為替市場は、少しずつボラティリティが出てきた状態。日本円から見ると一方的が動きに見えますが、アメリカ主導な様子です。2月は弱めな動きになったユーロも、ようやく底を見た感じでしょうか。暦も3月になり、ここから新しい相場が始まりそうな雰囲気です。

 

世界の株価が急下落するなど、リスクの高まりに関心が向けられる中、最近少し気になるのが、アメリカの貯蓄率の低下です。世界の民間・個人債務が増加する中で、その対岸にある貯蓄はいくつかの国で減少しています。

 

★各国の個人貯蓄率の推移

2014〜15年の値

(アバウト)

直近の値
・アメリカ 5%台 2.4%
・イギリス 9%台 5.5%
・カナダ  4%台 2.6%
・オーストラリア 8%台

3.2%

 

※ 日本は増加、ユーロ圏は微減

 

データ元 「Trading Economics」

 

 

アメリカの個人貯蓄率の現在の値は、リーマンショックの最低値で、リーマンショック前を含めましても、ほぼ最低水準です。
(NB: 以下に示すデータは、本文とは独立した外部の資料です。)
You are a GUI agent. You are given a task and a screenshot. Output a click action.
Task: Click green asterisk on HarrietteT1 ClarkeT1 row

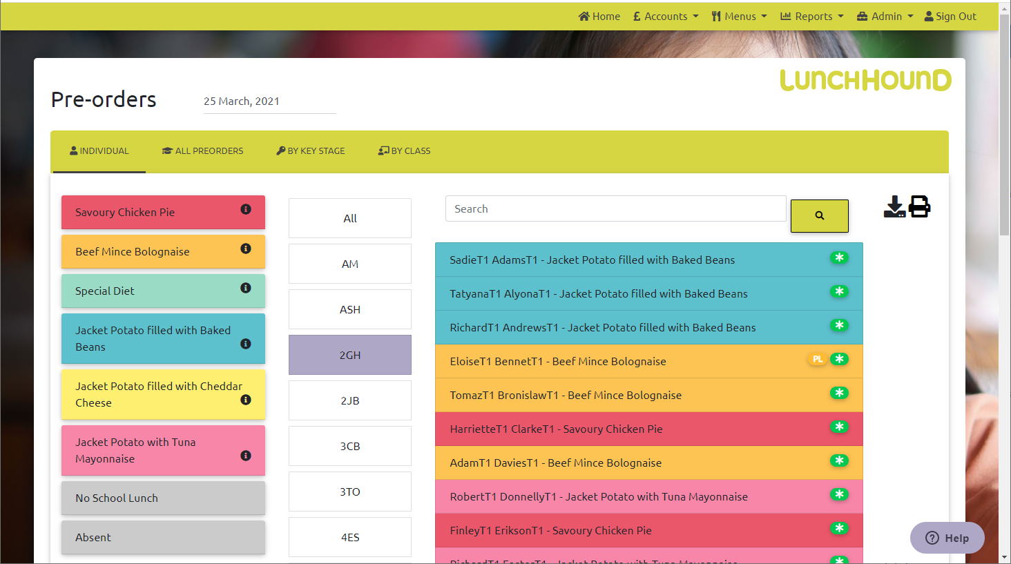point(839,427)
個人の債務がこれ以上増えにくい状態で、貯蓄が減少しているとなれば、将来的には消費が減少することにつながりそうです。

アメリカの個人消費は足下で堅調ですが、自動車の販売台数が減少しています。これはローンが組みにくくなっていることと関係しています。そうなりますと、この後はクレジットカード(リボ払い)を使用して買い物をしそうな、耐久消費財や高額商品の販売が鈍くなり、その後に一般消費財に影響を与えることになると考えられます。(住宅はいわずもがな)

 

また貯蓄率の低下は、株式市場にも影響を与えます。米国の各株式指数と個人貯蓄率には逆相関の関係があることが知られていて、これ以上個人貯蓄率が低下出来ないような現在の水準は、株価指数が天井に近いことを表していると推測されます。(貯蓄率はまだ減少の余地はなくはないですが・・・。)これは個人が株式を購入する余力が無くなっているためだと、または金利が上昇する中で、株式から預貯金への資産シフトが増えるためだと考えられます。もし、米国の株式市場が天井を付けるようですと、ここまでの相場環境が一変するとこになりそうです。

 

 

昨年2017年は為替市場は動きが少なく、世界経済も株式市場もちょうど良い状況と言われていました。そんな中で起こっていたのが、世界的な債務の増加と個人貯蓄率の減少になります。せっかく相場環境が怪しくなってきた時期ですので、こういったマクロ指標がどういったことを意味しているのかを、もう一度考える時期にきているのだと思われます。